Figure 3 shows the snapping gesture of hand motion, which is identical to nodding gesture of head movement. The blue line shows the snapping gesture conducted three times in a consecutive manner, whereas the red line shows the corresponding ARM-COMS motion.

Figure 4 shows the twisting gesture of hand motion, which is identical to head shaking gesture of head movement. The blue line shows the snapping gesture conducted three times in a consecutive manner, whereas the red line shows the corresponding ARM-COMS motion.

Figure 5 shows the turning back gesture of hand motion, which is identical to head tilting gesture of head movement. The blue line shows the snapping gesture conducted three times in a consecutive manner, whereas the red line shows the corresponding ARM-COMS motion.
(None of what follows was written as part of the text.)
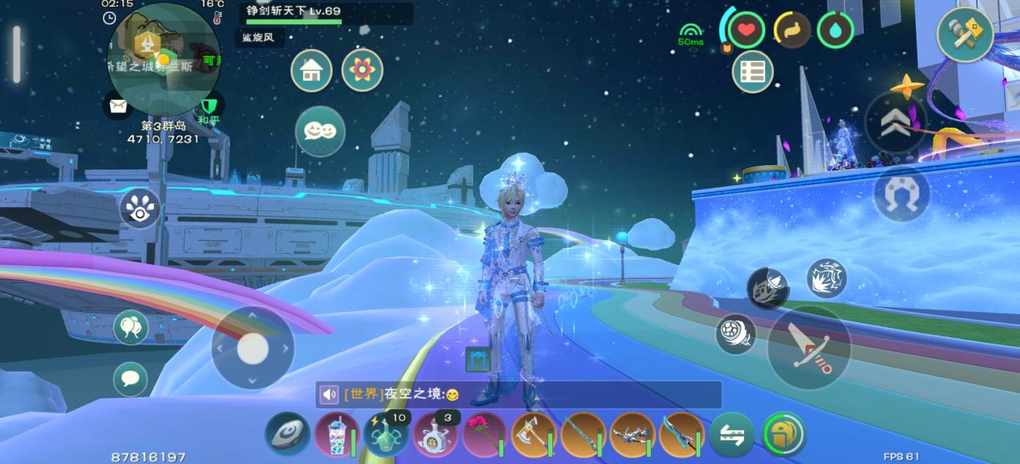Screen dimensions: 1020x464
Task: Open the chat speech bubble button
Action: tap(130, 378)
From the experimental results of the selected three types of movements, timing of ARM-COMS movement was almost corresponded to the master motion of the hand gestures. However, the trajectories of ARM-COMS were not identical to the original trajectories of master motion of hand. Jerky movement observed in ARM-COMS needs to be resolved before applying to the head motion gesture expression in remote communication.

4 Concluding Remarks

The paper presented an idea of active display monitor named ARM-COMS with the two types of modes in ARM-COM system, or IT-mode and IA-mode, followed by the three challenges based on these modes. The three basic functions of AP, AEM and AEP were also presented. The future goal which ARM-COMS is pursuing is not only the tele-presence feeling of a remote person, but also implicitly shows the relationship between the remote person and the local participants by way of the entrainmental behavior of a table PC manipulation.